Do this: Gather every line of the data that contains the word "card", and copy each one in full.

Given data:
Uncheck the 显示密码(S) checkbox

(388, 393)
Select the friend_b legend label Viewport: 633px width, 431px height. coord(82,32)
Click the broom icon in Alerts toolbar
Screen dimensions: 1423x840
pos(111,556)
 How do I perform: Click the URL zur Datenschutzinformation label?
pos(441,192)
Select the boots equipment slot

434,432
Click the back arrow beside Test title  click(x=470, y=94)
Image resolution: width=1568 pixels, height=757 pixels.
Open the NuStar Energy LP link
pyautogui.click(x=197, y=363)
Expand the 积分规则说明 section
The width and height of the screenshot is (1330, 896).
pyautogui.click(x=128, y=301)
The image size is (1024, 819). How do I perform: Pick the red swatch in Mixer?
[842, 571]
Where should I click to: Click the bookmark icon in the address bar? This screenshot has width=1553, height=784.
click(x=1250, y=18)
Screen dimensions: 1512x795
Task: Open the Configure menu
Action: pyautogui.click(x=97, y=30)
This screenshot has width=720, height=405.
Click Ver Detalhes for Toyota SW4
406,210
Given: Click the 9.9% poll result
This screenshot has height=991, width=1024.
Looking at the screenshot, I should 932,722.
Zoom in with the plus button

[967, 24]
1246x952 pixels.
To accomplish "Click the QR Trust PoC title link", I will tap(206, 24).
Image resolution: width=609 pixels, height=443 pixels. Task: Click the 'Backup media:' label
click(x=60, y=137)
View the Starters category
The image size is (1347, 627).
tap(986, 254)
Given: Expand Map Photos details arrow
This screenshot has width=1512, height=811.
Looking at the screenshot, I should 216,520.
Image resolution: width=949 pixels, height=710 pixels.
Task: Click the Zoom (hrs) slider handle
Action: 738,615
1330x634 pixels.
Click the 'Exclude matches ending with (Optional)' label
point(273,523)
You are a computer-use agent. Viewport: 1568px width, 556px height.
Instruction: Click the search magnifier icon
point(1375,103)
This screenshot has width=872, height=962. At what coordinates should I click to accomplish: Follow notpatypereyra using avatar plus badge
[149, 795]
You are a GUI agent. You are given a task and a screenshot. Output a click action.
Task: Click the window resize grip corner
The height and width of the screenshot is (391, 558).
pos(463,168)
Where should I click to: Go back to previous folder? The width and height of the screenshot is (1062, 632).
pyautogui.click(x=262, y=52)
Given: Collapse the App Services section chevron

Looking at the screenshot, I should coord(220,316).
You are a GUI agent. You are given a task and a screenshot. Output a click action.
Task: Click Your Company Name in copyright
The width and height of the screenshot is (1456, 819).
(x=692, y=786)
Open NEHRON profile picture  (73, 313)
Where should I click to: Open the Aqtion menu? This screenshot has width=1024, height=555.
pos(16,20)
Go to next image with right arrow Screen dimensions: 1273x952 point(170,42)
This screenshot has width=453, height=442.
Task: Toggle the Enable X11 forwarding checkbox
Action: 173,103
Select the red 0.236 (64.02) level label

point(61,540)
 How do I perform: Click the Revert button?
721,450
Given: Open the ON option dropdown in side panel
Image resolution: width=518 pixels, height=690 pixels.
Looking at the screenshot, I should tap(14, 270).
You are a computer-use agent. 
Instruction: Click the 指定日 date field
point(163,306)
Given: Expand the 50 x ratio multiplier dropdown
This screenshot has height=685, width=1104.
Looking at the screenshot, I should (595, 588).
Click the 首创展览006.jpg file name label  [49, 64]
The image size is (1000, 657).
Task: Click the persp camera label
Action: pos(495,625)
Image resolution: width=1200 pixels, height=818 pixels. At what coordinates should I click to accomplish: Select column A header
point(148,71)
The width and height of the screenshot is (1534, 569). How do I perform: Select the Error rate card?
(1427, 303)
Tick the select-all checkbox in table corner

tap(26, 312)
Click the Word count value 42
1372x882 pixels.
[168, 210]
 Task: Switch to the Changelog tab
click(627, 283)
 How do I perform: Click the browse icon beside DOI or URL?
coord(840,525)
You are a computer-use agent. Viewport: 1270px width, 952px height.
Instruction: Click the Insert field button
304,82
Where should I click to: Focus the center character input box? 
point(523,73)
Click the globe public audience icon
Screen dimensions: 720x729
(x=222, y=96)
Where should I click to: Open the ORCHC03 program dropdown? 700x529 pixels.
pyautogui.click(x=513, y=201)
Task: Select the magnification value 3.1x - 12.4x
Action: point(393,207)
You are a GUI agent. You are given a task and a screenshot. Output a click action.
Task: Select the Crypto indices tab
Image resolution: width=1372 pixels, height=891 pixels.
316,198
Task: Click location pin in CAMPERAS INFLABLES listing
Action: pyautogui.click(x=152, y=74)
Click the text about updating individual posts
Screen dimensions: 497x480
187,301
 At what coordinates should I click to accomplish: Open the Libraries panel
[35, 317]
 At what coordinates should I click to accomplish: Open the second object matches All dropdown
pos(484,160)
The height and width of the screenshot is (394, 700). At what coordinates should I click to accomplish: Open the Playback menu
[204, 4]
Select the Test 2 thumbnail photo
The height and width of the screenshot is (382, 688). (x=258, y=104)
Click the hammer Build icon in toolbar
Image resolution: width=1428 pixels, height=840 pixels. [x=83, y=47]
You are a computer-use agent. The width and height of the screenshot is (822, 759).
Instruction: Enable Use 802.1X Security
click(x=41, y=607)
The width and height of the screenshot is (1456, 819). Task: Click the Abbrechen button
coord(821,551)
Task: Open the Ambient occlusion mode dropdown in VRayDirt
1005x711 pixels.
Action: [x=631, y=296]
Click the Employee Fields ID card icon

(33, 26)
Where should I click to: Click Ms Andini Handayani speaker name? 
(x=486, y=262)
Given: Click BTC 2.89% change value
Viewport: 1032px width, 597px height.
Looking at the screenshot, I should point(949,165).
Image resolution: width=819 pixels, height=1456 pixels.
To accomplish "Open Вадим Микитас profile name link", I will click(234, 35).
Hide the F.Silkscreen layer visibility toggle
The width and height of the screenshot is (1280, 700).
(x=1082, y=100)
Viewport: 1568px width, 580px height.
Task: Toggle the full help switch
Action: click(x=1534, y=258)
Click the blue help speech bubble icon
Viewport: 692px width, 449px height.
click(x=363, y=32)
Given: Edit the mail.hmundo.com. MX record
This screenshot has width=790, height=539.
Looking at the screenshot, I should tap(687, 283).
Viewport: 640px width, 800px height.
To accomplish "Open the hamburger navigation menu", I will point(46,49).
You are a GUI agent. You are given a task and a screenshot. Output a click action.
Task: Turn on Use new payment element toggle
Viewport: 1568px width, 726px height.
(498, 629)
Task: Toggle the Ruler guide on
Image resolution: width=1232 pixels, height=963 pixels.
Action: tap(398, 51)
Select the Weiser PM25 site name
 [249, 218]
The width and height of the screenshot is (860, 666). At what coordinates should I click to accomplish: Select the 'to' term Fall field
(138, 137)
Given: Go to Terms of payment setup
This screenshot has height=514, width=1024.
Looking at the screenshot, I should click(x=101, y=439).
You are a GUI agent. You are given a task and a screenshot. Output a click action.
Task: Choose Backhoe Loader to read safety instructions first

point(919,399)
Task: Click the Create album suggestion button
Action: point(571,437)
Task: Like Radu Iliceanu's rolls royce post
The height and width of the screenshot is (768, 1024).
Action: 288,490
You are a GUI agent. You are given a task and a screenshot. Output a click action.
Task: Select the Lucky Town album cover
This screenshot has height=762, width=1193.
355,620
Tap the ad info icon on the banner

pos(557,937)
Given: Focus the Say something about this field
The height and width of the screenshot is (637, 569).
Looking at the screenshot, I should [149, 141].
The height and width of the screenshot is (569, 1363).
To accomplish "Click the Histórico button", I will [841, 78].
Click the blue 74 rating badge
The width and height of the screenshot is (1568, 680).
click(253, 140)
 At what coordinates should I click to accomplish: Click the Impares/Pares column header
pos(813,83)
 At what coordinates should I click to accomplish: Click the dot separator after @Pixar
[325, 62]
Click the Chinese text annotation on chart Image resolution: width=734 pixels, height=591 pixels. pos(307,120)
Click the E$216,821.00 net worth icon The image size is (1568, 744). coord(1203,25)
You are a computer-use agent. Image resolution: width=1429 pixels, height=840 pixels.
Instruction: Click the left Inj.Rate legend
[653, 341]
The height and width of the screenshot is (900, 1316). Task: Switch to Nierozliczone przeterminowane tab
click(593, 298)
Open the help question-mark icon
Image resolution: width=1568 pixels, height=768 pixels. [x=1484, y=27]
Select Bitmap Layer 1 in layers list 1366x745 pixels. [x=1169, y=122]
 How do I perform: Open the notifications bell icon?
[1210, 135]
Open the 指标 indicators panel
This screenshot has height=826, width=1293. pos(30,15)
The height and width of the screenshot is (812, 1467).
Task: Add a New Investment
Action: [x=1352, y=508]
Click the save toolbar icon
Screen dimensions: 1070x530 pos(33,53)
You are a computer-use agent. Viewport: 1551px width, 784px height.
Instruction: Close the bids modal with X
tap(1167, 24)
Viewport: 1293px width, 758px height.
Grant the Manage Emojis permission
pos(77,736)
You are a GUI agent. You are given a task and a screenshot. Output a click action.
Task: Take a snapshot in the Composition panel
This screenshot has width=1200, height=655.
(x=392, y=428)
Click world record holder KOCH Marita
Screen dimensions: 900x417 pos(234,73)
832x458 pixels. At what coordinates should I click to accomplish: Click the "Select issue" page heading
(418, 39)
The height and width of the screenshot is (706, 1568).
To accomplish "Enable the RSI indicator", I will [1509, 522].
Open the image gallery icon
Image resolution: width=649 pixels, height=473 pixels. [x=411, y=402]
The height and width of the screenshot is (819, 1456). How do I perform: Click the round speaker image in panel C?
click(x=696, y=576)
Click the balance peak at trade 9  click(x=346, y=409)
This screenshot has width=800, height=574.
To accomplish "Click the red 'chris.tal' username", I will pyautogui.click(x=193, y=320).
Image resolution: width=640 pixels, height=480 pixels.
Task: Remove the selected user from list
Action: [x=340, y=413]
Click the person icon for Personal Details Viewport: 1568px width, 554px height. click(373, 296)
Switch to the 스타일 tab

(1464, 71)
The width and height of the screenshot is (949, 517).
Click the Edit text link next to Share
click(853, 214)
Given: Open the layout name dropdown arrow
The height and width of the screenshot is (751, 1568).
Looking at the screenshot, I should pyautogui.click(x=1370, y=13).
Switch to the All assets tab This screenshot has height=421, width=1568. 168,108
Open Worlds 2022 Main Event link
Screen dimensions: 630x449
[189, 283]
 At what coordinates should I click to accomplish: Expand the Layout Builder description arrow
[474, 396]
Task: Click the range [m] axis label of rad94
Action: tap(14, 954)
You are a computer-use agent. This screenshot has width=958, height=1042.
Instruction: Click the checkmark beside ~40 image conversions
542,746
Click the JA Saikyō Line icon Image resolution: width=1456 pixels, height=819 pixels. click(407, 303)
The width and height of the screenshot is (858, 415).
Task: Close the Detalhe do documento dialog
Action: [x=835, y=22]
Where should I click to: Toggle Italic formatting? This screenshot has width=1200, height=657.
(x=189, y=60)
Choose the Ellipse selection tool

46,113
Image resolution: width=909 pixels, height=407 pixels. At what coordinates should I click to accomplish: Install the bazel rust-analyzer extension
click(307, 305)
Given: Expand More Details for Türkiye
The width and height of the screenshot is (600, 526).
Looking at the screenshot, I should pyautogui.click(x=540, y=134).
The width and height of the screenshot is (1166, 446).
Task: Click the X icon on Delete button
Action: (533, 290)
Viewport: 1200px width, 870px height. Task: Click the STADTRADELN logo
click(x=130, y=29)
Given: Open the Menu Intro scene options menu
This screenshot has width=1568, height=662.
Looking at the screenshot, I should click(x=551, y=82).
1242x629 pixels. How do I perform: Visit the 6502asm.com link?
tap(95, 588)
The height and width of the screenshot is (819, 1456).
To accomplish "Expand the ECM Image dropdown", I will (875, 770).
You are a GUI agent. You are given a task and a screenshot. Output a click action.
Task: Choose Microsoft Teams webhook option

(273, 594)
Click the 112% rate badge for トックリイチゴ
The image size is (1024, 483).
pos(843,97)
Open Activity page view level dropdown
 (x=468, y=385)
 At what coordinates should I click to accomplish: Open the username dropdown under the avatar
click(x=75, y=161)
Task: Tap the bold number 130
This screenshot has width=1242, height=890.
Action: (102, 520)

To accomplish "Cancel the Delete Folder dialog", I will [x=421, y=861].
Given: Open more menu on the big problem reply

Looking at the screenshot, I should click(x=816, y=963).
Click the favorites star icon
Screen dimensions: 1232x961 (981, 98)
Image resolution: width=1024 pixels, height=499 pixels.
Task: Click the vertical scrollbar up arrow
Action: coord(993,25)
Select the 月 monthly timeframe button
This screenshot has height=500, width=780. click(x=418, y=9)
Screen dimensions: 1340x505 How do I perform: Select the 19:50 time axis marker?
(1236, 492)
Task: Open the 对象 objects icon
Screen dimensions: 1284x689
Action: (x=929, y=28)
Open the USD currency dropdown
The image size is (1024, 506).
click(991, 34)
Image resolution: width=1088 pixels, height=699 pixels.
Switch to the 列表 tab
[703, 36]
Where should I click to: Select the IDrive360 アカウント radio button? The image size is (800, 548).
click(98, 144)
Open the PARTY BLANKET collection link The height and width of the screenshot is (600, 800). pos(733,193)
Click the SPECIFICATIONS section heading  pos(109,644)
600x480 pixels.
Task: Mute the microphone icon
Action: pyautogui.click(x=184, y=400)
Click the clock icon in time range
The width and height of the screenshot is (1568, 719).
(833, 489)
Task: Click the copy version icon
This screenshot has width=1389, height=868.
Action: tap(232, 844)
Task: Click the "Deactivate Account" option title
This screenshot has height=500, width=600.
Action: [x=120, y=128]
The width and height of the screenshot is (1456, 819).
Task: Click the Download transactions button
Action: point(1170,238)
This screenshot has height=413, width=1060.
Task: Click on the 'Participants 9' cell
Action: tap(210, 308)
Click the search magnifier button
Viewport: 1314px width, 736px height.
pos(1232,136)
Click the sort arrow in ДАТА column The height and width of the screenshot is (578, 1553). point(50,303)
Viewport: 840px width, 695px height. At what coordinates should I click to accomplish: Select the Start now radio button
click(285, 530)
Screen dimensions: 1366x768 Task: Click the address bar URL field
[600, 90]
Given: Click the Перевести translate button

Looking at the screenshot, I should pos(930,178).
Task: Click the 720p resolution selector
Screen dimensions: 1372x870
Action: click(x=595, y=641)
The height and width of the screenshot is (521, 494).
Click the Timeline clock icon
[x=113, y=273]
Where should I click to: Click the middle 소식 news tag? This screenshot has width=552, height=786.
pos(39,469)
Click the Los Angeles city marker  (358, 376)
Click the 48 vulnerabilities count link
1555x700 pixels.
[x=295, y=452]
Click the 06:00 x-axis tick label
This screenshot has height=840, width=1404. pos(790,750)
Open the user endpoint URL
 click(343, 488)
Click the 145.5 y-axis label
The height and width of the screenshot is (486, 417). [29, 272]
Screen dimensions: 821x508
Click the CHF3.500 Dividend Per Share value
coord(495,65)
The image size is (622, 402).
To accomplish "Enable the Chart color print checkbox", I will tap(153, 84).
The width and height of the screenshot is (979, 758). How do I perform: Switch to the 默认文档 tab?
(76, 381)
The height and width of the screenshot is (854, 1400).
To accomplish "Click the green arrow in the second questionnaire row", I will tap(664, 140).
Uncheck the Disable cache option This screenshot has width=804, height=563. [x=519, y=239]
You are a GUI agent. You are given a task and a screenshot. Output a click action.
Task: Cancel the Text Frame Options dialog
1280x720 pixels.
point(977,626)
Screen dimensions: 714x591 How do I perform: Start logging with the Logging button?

Completed exercise:
The width and height of the screenshot is (1534, 569). How do I perform: Select the Error rate card?
Click the Employee Fields ID card icon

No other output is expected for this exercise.